With increased profits, SVC has also been able to expand beyond tea and dairy. With the help of DLR Prerna, many SVC farmers have developed permaculture operations, integrating their tea bushes into agroforestry systems in which they grow cardamom, fresh vegetables, and raise cows and chickens. Trees prevent soil erosion and maintain habitat for animals that reduce pest pressure, and cows and chickens provide manure that can be used to fertilize crops. By diversifying their production, farmers are also creating more markets for their goods, giving them added financial security.

These farmers have turned their involvement in the global tea trade into hard assets: schools, clinics, and food-production infrastructure. If the price of tea plunges — all commodity markets are subject to volatility based on the whims of distant traders as well as random weather events — they’ll still be able to produce food for themselves and their neighbors to eat. (Plantation owners who devote all their land to monocropped tea, by contrast, would be ruined by a prolonged slump in tea prices — and their workers would be devastated.) And in addition to building economic resiliency, the SVC farmers are also building ecological resiliency, by not resorting to monocrops and agrichemicals.

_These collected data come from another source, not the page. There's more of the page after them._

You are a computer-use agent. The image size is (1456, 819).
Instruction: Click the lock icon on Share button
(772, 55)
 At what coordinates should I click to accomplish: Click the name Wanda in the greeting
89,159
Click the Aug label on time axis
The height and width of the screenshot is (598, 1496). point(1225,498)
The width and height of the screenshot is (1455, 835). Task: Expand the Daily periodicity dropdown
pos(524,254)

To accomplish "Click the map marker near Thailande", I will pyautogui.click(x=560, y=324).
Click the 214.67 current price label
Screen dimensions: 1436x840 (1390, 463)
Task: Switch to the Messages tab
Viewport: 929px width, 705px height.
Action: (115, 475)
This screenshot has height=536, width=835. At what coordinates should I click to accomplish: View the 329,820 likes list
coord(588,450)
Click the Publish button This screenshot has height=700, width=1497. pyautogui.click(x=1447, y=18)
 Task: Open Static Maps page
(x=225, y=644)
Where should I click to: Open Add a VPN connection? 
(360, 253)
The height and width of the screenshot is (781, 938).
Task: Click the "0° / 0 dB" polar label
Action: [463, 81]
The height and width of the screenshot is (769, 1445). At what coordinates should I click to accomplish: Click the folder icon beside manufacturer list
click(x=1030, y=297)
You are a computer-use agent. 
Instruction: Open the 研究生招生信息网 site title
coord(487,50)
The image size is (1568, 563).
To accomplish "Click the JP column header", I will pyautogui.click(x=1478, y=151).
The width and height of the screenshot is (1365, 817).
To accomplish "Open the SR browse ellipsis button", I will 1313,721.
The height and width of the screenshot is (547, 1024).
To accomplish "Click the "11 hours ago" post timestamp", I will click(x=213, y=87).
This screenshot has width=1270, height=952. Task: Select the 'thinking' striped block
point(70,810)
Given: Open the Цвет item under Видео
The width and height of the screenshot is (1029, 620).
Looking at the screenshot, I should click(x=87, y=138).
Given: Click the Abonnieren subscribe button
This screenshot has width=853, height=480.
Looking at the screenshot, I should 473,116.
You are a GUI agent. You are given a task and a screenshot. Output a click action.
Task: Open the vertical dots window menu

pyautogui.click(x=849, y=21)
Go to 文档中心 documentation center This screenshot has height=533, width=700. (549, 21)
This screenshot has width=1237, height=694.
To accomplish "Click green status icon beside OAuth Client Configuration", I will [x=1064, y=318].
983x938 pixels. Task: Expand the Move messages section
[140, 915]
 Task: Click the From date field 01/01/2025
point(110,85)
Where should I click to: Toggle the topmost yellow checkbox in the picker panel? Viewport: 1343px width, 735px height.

To me, Sanjukta Vikas Cooperative represents a model of global food trade that makes sense. Note that it relies on Western consumers who view imported beverages like tea as a luxury commodity that needs to be savored, not something to mindlessly slurp down by the bucketful. (News that Starbucks has begun selling a nearly quart-sized cup of coffee reveals just how far we have to go on that score.)

It also relies on economic models that gives grower-workers a fair share of market power, and don’t concentrate market power between plantation owners and large buyers. As Kane shows, the Fair Trade label alone doesn’t guarantee that such arrangements are in place.

Tea party blues

I think the lesson here is that global trade in food and agricultural products works best when it’s done in a limited fashion. The Sanjukta Vikas Cooperative people aren’t trying to maximize their production of tea; they’re using tea as an important part of a diversified system that also produces food for local consumption. Nor is their U.S. partner, Equal Exchange, pushing them to ramp up production; instead, they’re using the Sanjukta Vikas story as a marketing tool to get a premium price for the tea, making up in price what they’re losing in volume. In this scenario, trade bolsters — rather than undermines — local food production.

But if food trade that makes sense involves limits, U.S. food/ag trade policy — and that
of allied institutions like the International Monetary Fund and the World Bank — at least since the Reagan years has been about the removal of limits: maximum production and zero barriers. To examine the fruits of this policy, one need only look at the evisceration of Mexico’s smallholder farmers since NAFTA, or the World Bank-induced coffee crisis of the late ’90s/early ’00s, or what happened to Haitian agriculture under Bill Clinton’s influence.

I would like to report that President Obama has rethought the trade-as-panacea policy. But the president has been a vigorous promoter of ag trade, declaring his intention to double ag exports over the next five years and tapping a pesticide-industry lobbyist to set the ag-trade agenda.

Until policy changes, it’s likely that projects like Sanjukta Vikas will remain the tiny exception to a monstrous rule. But that just means that conscientious U.S. consumers with the means to do so should ramp up their efforts to identify such projects and pay up for their products.